Entries taken from a collection
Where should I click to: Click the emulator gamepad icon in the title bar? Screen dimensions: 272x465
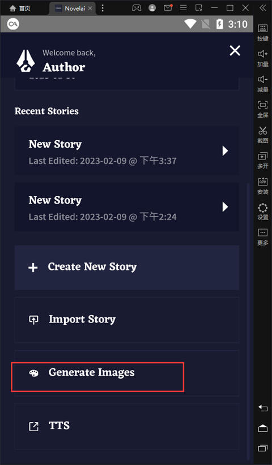click(137, 8)
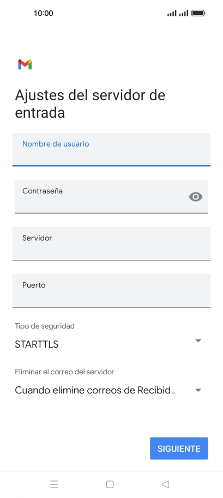Tap the Android back navigation icon
223x498 pixels.
click(165, 484)
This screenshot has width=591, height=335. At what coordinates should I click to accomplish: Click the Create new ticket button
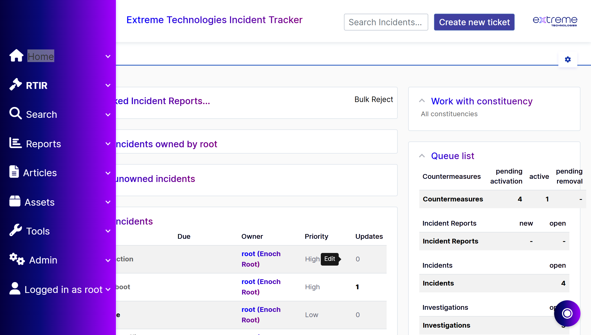474,22
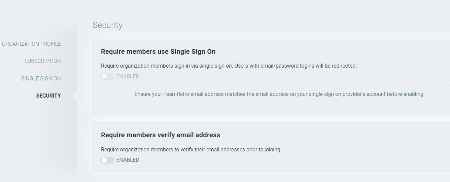The height and width of the screenshot is (182, 450).
Task: Click the pointer arrow beside Security item
Action: (x=74, y=96)
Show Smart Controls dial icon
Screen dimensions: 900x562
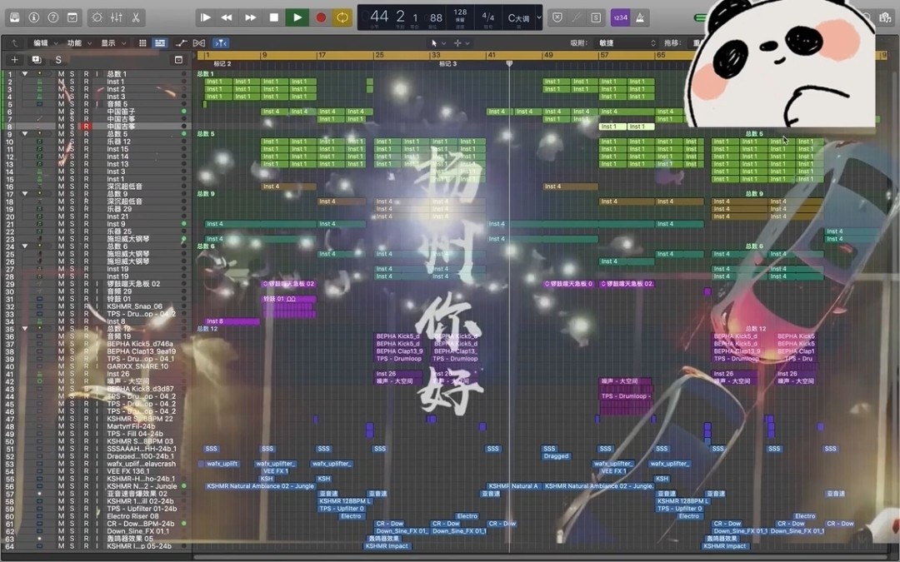97,17
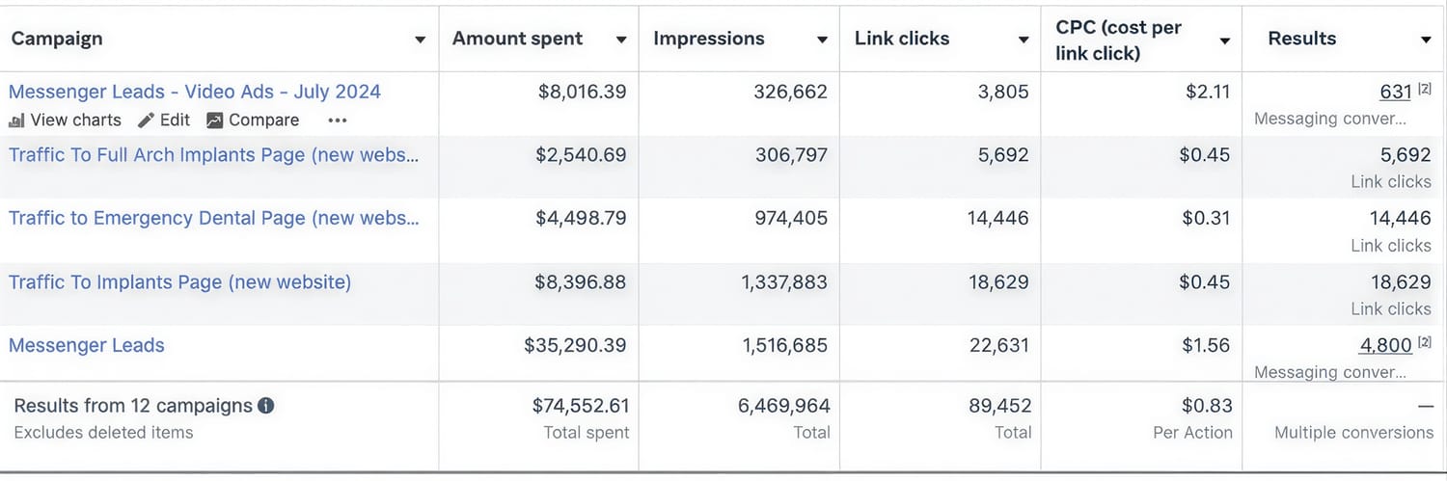Image resolution: width=1447 pixels, height=481 pixels.
Task: Click the 631 results value link
Action: (x=1396, y=92)
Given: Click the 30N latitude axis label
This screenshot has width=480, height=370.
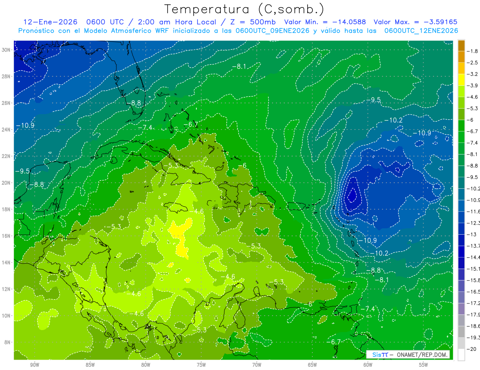Looking at the screenshot, I should 6,49.
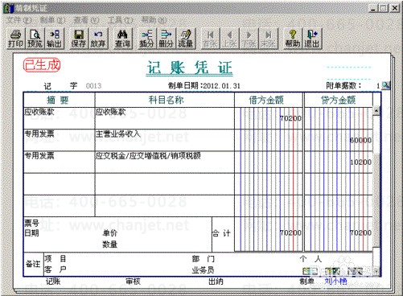Open the 工具 (Tools) menu
Screen dimensions: 403x296
(120, 20)
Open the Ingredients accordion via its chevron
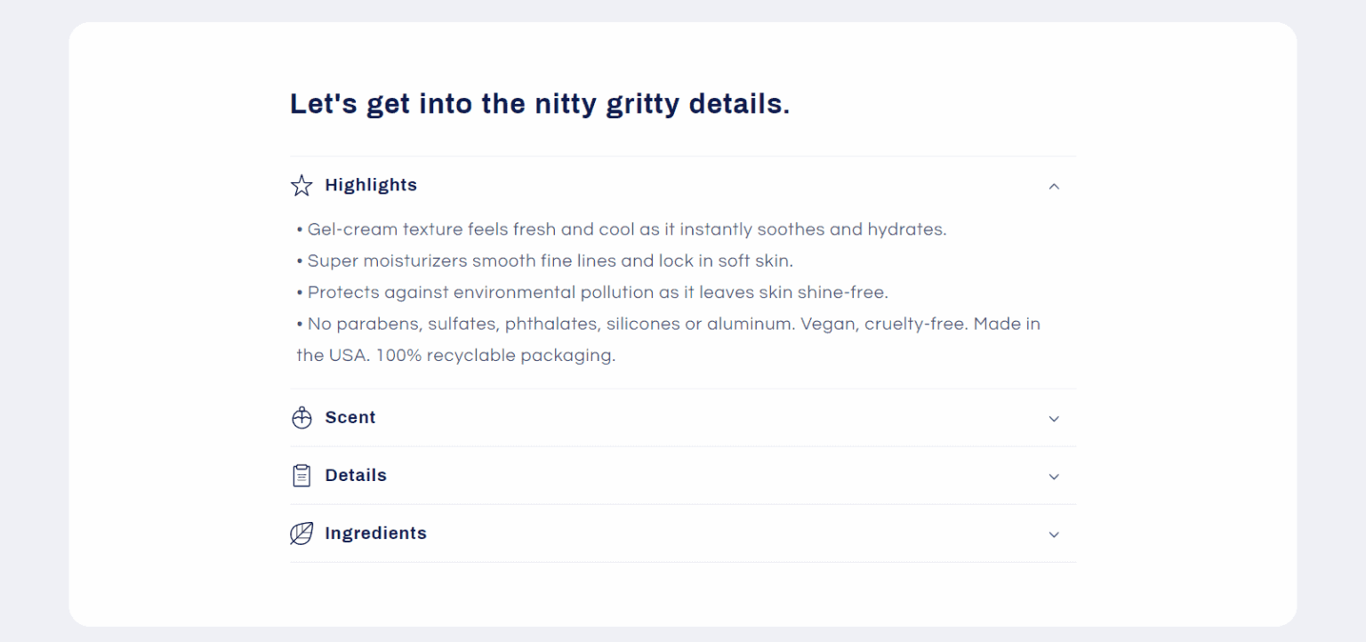The image size is (1366, 642). click(1054, 534)
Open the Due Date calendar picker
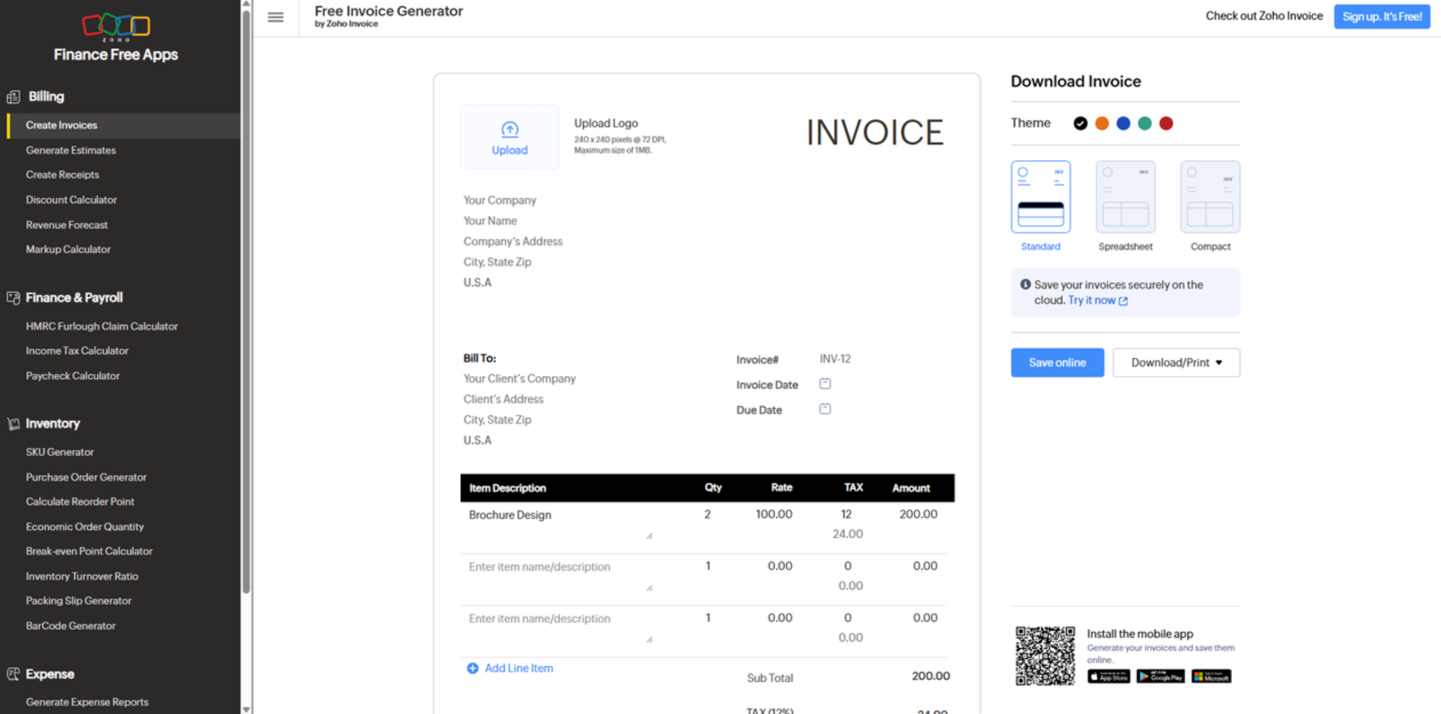 825,409
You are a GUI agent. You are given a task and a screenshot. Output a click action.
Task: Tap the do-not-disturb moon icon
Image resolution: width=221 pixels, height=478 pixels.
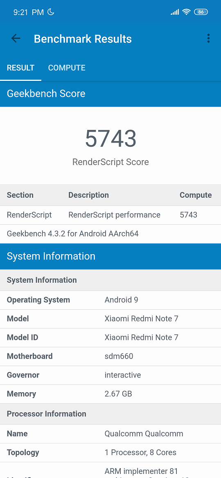(x=51, y=12)
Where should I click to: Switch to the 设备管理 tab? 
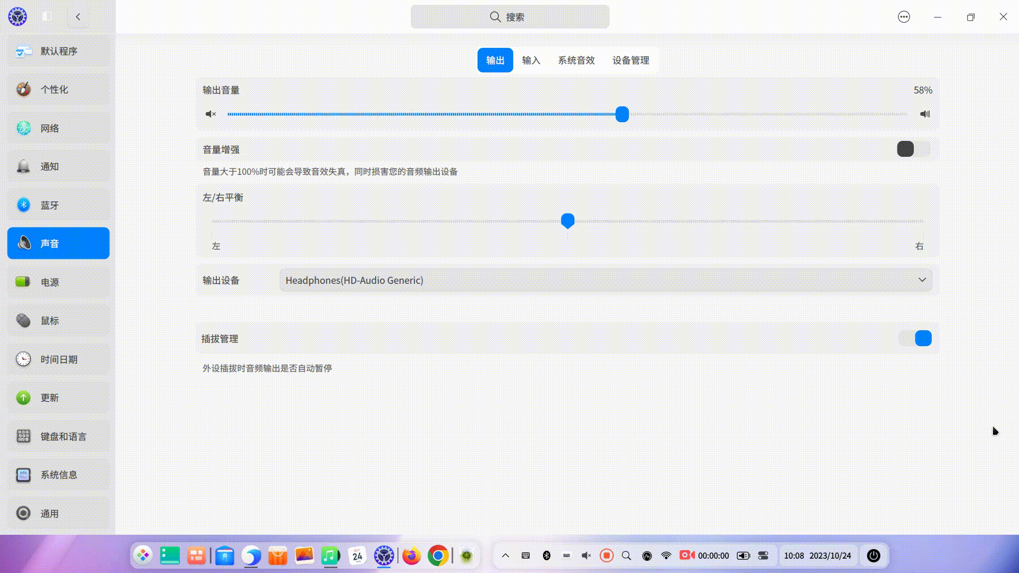tap(630, 60)
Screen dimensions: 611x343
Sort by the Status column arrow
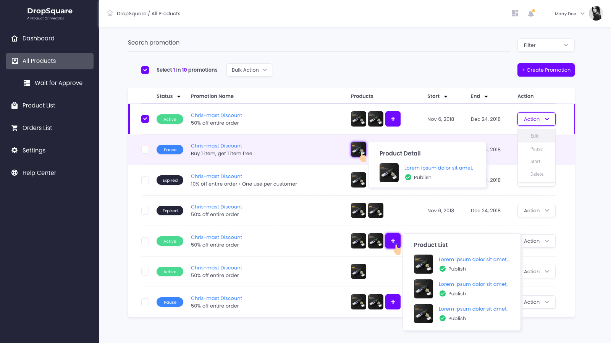tap(179, 96)
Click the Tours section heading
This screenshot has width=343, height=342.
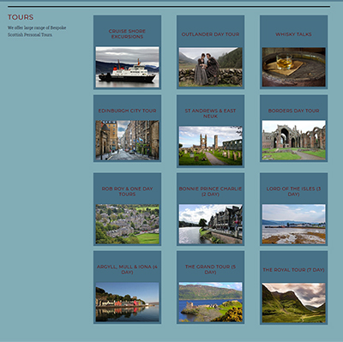point(21,17)
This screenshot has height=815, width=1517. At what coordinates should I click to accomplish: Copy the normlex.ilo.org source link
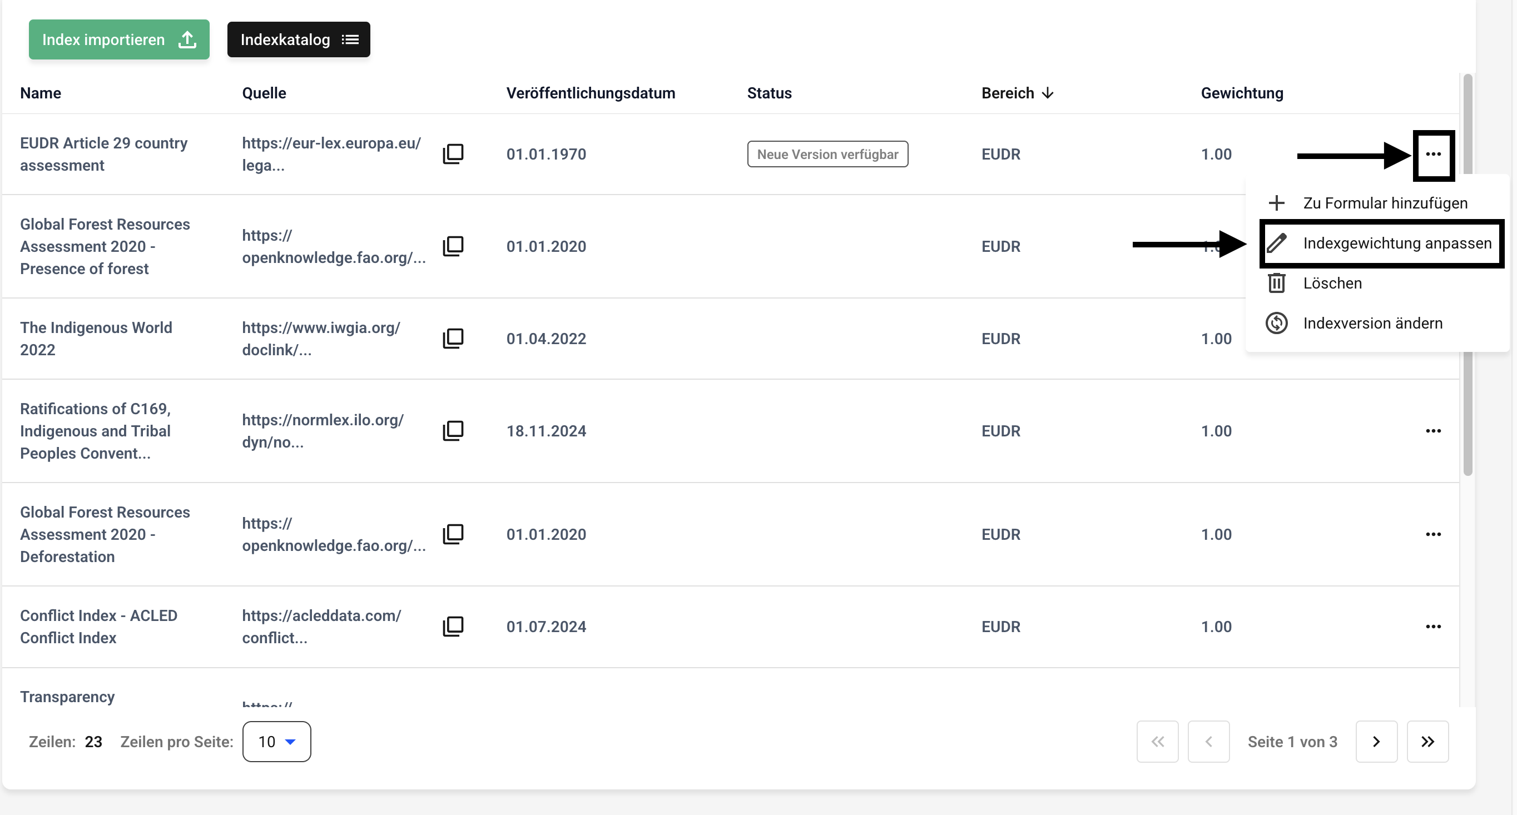(x=453, y=430)
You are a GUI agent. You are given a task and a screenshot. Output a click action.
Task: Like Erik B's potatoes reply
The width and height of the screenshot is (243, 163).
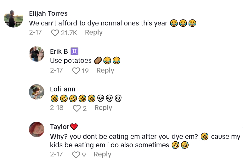tap(76, 71)
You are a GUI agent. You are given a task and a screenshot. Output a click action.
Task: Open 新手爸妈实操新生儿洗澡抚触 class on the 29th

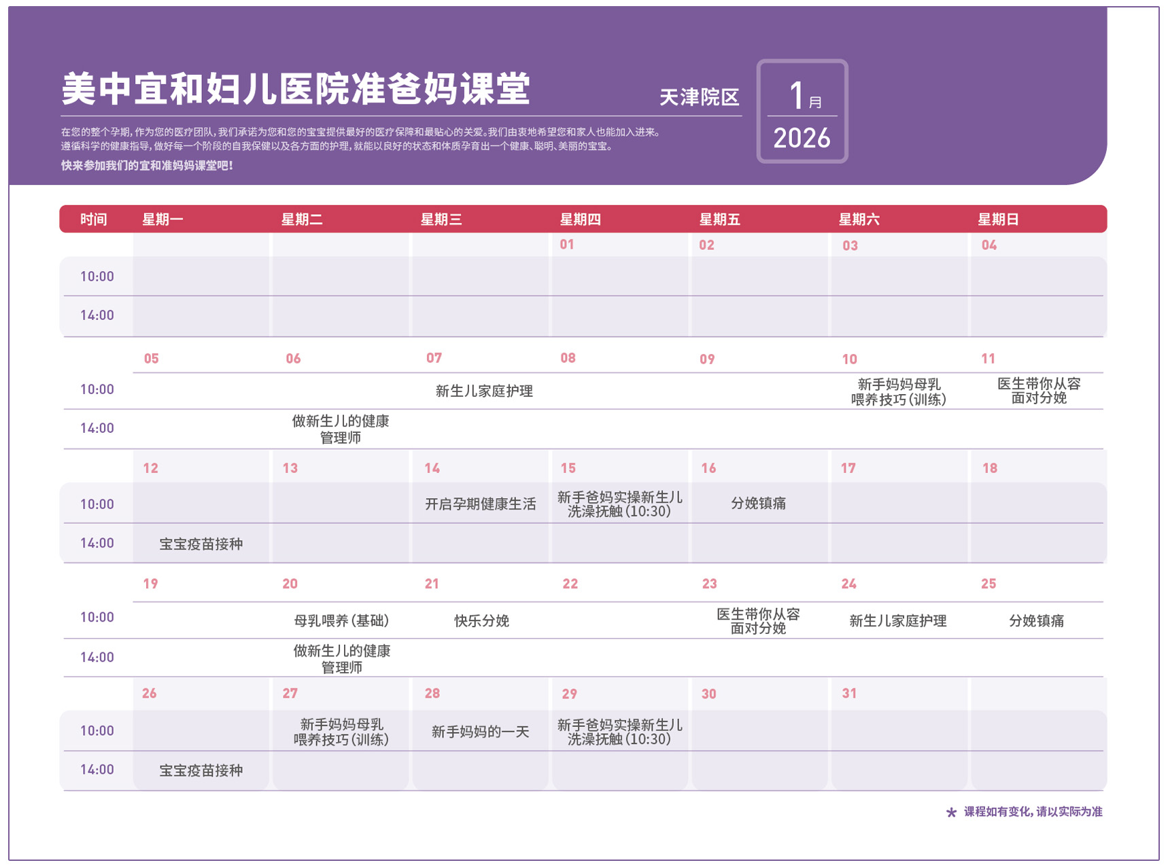click(619, 732)
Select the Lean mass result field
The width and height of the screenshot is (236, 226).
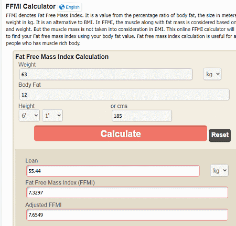point(113,171)
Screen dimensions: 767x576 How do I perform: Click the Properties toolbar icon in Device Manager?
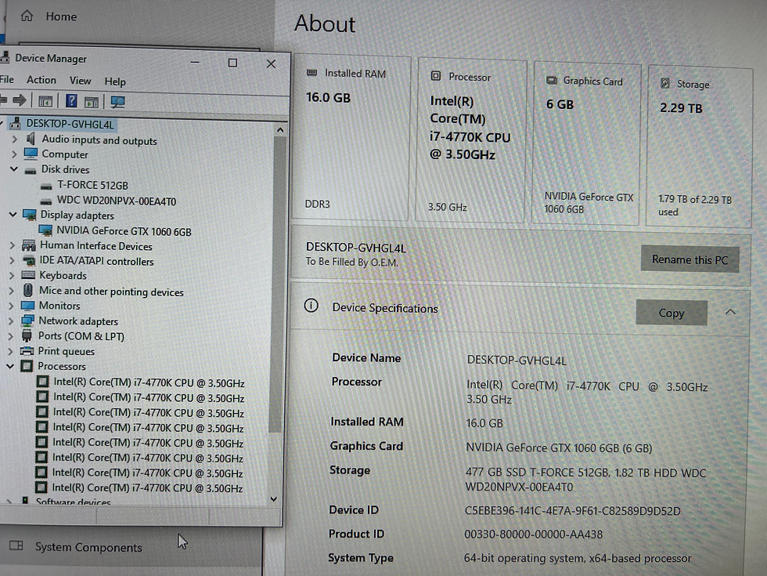click(x=90, y=100)
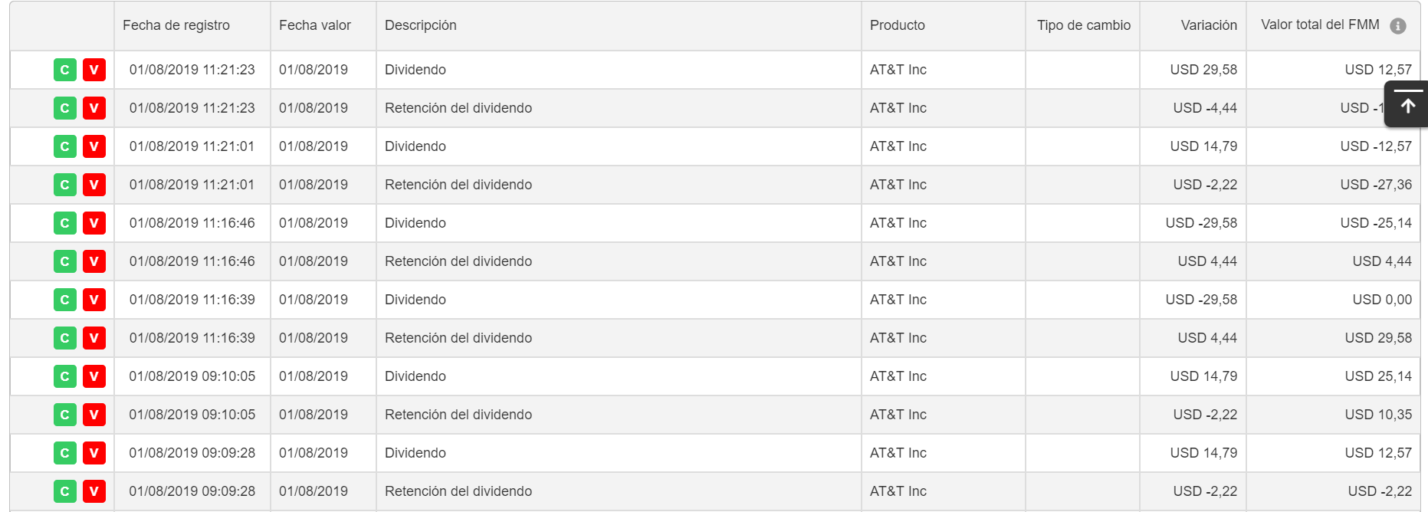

> _Aim of the task_
Rewrite the rows from the line containing "Open the Ingredients" down to the line containing "tap(179, 96)", changing "Status column" to "Priority column" and keeping everything else the same. Leave the pictures out.

> _Result_
Open the Ingredients accordion via its chevron
The image size is (1366, 642). click(1054, 534)
Open the Due Date calendar picker
 825,409
You are a GUI agent. You are given a task and a screenshot. Output a click action.
Task: Tap the do-not-disturb moon icon
Image resolution: width=221 pixels, height=478 pixels.
(x=51, y=12)
Where should I click to: Switch to the 设备管理 tab? 
tap(630, 60)
Screen dimensions: 611x343
Sort by the Priority column arrow
tap(179, 96)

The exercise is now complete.